OK, so now we have a place to store the user's results and a way to communicate between the front end web servers and the scan servers, but how does all of this scale and acheive fault tolerance? Well, currently there are two commonly used methods for scaling these pools for application servers...
- Golden Images: The first and simplist way to autoscale a pool of application servers is to build the perfect application server and take an image of it, you can then ask the autoscale tools in the cloud you are using to scale clones of this server on demand using whichever rules you specify. This is great as typically building a new host like this is pretty quick, but remember it won't have all the most up to date packages as it is frozen in time, so you must rebuild the golden images regularly.
- Config Managment Build Systems: With config management build systems your cloud provider's autoscaler builds an empty machine with a basic install of the OS you'd like to use, then after it's built a tool such as Salt, Ansible or Puppet goes in and configures the host as the required application node and puts it into service, the good thing about building like this is you always get good up to date packages, however it is harder to manage as you may need to hold specific packages back and it takes longer to spin up an app server this way.
For the Free WP Health Check app I decided to use the golden images approach with AWS Auto Scaling Groups as the pool can be scaled much quicker using golden images reducing the user's time in the queue if there is a sudden influx and the scan servers get exhausted. The golden images themselves will be built periodically by a Jenkins job which will build the latest Python Flask app / wpscan server from Git as well as install the latest OS packages.

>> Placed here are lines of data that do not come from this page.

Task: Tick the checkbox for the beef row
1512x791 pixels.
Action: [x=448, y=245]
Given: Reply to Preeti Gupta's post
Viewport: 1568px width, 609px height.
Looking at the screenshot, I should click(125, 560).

Prior to releasing the image to the Auto Scaling Group the image will be tested for functionality by Jenkins in a staging environment.
This is not an exhaustive list of cloud technologies that are out there, and there are many more to explore, but it gives us the basics to get Free WP Health Check up and running in a cloudy way. Of course we could extend this further by serving the front end over CDN, or converting the front end into a Function as a Service and Web Services Gateway style setup so we can scale the front end much faster and without the headache of building golden images.
Putting it all together
Now the technologies have been chosen the applications components can be written, the Free WP Health Check app consists of two components, the front end Flask app and a backend scanner worker. These have both been written in Python using the Boto3 library to interact with DynamoDB and SQS. Here is how it all hangs together...
Of course this is a super high level overview of how to make a very simple application cloud ready, but hopefully you have learnt something along the way. If you'd like to play with the app mentioned above please bear in mind the auto scaling groups are limited to stop my AWS budget spiralling out of control and hence if lots of people hit it at once you may end up getting jobs in a "queued" status. Of course there are more steps which can be taken with the app discussed above, something we did not cover include spanning multiple availability zones, and fronting the app with CloudFront. In the future I may modify the front end app to use S3 to store and serve the static contents like the HTML pages and CSS and use JS to submit URLs and retrieve results via the API Gateway and Lambda services, in this case I can completely remove the front end autoscaling group which would reduce costs as there wouldn't be EC2 instances burning away when no users are on the site and increase the speed to scale more users on the front end. Unfortunately the scanner pool will need to remain as the WPScan ruby script cannot be run via Lambda. Remember when building your apps keep to the rules of the cloud; no pets, horizontal scaling stateless servers, use the provided as a Service offerings to reduce what you need to manage, expect and architect for failure.